InstructDial, a novel framework presented by Gupta et al., systematically investigates instruction tuning within the realm of dialogue tasks. The methodology is founded upon the construction of a rich repository representing 48 diverse dialogue tasks in a unified text-to-text format. This task collection is derived from 59 openly available dialogue datasets, encompassing a broad spectrum of dialogue tasks. To enable models to adhere to diverse instructions, the authors propose two instruction-specific meta-tasks, encouraging correct instruction following.

Related Work

The framework is positioned against the backdrop of advanced pretraining methods and multi-task learning, elucidating how established transformer-based models have propelled dialogue systems forward. Previous endeavors have demonstrated the effectiveness of these models in both task-oriented dialogues (TOD) and open-domain conversations. Although significant progress has been made, particularly with models like DialoGPT, BlenderBot, and PLATO, comprehensive pretraining within dialogue systems across an extensive range of tasks remained uncharted territory until now.

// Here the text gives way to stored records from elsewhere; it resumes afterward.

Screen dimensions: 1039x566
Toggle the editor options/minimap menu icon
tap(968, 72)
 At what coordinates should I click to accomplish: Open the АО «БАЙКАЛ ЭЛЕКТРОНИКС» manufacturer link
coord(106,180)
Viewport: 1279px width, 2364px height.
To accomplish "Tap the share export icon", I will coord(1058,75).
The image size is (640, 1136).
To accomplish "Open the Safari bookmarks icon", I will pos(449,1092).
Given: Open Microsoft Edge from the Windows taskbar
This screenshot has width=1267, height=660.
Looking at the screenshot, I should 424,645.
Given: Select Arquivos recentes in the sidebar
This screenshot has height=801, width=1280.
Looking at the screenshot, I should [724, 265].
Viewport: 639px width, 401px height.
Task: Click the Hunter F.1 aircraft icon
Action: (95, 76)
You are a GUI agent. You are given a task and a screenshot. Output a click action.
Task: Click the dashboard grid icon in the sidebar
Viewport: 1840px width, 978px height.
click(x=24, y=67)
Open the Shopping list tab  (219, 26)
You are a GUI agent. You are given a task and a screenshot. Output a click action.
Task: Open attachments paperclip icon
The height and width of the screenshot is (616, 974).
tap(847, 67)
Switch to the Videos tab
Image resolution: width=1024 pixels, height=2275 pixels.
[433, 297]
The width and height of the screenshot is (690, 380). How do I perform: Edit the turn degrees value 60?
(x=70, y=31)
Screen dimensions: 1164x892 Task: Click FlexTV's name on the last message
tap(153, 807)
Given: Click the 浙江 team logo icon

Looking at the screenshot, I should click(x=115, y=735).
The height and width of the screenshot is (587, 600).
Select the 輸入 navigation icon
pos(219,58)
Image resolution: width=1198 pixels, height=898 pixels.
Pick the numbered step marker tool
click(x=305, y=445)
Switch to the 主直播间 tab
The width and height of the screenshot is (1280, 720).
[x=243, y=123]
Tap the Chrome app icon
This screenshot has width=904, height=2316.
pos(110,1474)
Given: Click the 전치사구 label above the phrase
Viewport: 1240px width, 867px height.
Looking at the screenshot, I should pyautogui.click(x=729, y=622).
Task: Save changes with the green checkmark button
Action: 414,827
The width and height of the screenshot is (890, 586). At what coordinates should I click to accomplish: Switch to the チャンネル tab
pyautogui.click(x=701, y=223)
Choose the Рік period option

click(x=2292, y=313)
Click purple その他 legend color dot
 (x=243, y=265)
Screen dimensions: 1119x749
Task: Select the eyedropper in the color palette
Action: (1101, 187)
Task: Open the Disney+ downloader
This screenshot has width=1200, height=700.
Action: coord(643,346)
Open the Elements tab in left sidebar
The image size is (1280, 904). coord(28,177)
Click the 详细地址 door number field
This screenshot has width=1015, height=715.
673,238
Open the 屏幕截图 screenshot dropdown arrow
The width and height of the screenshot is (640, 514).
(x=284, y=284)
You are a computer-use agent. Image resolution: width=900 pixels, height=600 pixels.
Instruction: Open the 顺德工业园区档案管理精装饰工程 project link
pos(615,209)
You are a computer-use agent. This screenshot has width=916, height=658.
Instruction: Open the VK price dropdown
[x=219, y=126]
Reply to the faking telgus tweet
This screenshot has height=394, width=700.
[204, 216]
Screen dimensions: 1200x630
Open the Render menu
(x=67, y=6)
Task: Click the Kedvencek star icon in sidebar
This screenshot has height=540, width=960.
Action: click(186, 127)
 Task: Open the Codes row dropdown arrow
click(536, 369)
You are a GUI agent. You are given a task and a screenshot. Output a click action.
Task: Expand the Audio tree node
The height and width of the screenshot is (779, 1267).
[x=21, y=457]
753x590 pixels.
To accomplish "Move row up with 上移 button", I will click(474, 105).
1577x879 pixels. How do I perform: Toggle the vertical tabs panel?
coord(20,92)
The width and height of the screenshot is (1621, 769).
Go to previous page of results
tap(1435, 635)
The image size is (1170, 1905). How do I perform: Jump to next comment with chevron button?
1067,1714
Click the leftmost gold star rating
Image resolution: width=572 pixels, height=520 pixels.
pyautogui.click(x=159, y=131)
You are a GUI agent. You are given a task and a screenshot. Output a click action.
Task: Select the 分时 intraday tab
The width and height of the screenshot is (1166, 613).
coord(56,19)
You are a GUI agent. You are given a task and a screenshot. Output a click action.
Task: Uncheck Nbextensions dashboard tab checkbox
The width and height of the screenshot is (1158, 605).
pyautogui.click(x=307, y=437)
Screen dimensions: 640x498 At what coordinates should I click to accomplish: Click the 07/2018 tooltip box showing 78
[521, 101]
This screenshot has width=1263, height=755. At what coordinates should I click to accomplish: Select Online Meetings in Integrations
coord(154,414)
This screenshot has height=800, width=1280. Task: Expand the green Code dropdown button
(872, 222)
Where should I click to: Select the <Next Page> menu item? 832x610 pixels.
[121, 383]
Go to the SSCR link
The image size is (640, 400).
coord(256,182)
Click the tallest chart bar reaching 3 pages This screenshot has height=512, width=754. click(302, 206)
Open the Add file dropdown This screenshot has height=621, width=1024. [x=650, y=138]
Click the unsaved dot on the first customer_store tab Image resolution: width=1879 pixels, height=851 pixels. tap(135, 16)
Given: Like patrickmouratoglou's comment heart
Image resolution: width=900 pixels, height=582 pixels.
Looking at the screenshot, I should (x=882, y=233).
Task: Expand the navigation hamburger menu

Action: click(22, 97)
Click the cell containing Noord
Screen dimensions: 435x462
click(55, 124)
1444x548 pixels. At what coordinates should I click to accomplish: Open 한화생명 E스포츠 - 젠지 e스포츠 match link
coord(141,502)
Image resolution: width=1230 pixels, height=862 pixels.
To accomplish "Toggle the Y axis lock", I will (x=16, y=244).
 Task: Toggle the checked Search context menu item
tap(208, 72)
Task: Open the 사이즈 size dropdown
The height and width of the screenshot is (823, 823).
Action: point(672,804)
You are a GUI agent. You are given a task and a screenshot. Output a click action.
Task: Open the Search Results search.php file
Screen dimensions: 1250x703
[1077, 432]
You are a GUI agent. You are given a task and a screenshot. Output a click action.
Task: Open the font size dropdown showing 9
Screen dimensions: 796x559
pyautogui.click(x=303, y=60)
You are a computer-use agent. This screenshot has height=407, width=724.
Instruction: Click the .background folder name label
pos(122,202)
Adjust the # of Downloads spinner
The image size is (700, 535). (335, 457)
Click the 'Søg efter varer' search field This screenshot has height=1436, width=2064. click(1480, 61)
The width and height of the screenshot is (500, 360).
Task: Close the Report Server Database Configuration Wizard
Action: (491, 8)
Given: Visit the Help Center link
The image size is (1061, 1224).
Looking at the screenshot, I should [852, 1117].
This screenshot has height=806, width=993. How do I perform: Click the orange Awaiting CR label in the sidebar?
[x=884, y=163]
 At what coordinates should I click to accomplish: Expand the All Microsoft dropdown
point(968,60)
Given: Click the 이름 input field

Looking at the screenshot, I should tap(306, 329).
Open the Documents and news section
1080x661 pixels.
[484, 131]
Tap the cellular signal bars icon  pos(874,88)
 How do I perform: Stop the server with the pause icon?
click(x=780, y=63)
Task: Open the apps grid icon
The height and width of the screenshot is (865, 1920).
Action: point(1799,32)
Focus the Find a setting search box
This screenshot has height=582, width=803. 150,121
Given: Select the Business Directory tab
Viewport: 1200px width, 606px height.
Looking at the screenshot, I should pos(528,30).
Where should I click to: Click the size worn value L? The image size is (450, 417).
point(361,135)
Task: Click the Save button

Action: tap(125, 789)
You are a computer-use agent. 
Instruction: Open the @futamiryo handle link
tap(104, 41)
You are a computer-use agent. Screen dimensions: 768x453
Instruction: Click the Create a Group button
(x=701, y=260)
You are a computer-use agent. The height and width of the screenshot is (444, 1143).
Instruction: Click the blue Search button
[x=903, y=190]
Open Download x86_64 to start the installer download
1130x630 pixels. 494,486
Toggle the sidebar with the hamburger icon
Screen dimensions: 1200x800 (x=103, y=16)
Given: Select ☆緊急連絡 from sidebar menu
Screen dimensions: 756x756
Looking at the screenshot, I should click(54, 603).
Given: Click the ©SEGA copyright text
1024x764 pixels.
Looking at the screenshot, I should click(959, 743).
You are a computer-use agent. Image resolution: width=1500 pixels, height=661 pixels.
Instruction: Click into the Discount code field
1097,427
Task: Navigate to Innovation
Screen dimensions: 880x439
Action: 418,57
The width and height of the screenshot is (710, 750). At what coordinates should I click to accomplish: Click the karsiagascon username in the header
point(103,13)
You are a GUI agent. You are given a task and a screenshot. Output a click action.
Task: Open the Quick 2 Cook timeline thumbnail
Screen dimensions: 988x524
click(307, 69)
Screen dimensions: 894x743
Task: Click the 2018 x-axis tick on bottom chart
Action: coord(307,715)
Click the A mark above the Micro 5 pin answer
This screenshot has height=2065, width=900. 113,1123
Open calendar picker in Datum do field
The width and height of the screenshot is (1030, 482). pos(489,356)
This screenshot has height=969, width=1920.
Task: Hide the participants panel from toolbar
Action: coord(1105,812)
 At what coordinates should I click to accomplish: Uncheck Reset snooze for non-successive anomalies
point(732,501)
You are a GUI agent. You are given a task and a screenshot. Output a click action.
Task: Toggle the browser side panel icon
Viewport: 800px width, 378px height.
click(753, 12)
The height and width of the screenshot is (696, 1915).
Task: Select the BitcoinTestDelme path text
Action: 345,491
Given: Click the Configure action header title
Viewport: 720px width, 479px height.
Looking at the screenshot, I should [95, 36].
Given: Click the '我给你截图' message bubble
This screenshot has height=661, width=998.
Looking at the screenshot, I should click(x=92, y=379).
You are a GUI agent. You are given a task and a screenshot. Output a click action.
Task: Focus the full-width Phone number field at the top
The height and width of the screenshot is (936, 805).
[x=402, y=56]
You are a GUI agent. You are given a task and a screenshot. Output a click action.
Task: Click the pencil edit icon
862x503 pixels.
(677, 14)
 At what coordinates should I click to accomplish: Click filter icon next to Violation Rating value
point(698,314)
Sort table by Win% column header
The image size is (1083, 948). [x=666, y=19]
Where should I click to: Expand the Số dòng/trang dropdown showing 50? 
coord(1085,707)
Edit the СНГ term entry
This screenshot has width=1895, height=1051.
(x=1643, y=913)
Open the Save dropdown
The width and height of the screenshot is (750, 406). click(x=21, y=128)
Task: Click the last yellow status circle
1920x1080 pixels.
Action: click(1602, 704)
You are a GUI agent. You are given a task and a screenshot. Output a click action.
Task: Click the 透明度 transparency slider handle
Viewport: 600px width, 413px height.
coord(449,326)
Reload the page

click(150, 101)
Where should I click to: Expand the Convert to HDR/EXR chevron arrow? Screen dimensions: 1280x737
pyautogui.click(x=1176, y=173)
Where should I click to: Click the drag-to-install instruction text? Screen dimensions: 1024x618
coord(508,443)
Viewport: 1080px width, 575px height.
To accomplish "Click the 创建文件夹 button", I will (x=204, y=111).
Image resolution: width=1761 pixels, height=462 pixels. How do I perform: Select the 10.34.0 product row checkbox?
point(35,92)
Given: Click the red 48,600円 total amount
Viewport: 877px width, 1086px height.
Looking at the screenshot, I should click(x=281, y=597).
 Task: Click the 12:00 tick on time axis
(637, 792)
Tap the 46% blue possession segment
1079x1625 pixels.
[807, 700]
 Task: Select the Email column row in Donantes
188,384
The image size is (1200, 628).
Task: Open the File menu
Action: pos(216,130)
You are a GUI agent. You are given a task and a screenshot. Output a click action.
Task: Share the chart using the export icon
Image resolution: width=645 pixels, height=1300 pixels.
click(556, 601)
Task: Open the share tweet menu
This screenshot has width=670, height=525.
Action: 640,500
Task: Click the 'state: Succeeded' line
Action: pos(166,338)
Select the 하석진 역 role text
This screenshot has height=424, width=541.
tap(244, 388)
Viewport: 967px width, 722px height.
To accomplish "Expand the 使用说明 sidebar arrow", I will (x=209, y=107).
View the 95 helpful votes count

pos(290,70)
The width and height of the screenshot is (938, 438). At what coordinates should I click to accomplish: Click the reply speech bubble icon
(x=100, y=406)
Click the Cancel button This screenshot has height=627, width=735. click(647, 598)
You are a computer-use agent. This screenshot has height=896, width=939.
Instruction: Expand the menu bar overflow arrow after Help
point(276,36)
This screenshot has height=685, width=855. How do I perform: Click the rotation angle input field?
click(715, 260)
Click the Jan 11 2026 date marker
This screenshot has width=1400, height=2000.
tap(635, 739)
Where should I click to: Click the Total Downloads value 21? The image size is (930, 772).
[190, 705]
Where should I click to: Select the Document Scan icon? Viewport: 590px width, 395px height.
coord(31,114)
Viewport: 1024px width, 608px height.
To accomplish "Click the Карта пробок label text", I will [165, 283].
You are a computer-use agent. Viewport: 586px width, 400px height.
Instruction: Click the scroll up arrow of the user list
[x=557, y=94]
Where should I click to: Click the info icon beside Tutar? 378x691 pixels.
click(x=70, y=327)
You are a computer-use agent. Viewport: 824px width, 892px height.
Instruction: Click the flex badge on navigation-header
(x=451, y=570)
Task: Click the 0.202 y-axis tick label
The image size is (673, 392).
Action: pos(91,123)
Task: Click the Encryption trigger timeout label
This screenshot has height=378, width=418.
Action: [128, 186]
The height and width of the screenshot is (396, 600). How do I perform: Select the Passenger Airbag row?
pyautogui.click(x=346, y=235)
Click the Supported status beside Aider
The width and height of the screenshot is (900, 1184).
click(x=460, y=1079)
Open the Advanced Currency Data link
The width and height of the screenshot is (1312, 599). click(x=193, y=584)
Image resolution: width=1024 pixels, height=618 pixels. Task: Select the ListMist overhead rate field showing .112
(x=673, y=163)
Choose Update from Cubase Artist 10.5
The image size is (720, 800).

Addressing Model Behavior and Performance

Concerns regarding model behaviors are intricately addressed by introducing variability in the outputs for a given input via multiple task formulations. Moreover, to bolster model adherence to instructions, two meta-tasks are suggested: instruction selection and instruction binary task. The primary contributions of this study include: the release of INSTRUCTDIAL, a framework open-sourced to facilitate the addition and configuration of new datasets and tasks, and the demonstration that instruction-tuned models enhance both zero-shot and few-shot performance across disparate dialogue tasks.

Experiments and Results

The experimental results are telling. The analysis reveals that INSTRUCTDIAL not only achieves good zero-shot performance on unseen datasets and tasks such as dialogue evaluation and intent detection but also shows enhanced performance in few-shot settings. Further, through a series of ablation studies, the authors establish a strong link between the use of an instruction-tuned base model, prompt adherence, and the employment of proposed meta-tasks, thereby contributing to better generalization on unseen tasks. Despite the achievements, the study identifies potential for improvement on issues like the sensitivity to instruction wording and task interference. The proposed INSTRUCTDIAL framework thus marks a significant step toward instructive tuning for dialogue tasks, heralding new prospects for dialogue systems research.

The blog post digs into the technical details of "InstructDial," a new framework tailored for dialogue task instruction tuning, and examines its performance against contemporary benchmarks. Through a critical synthesis of methodology, related work, and detailed results, it anticipates the framework's influence on the progress of dialogue systems research.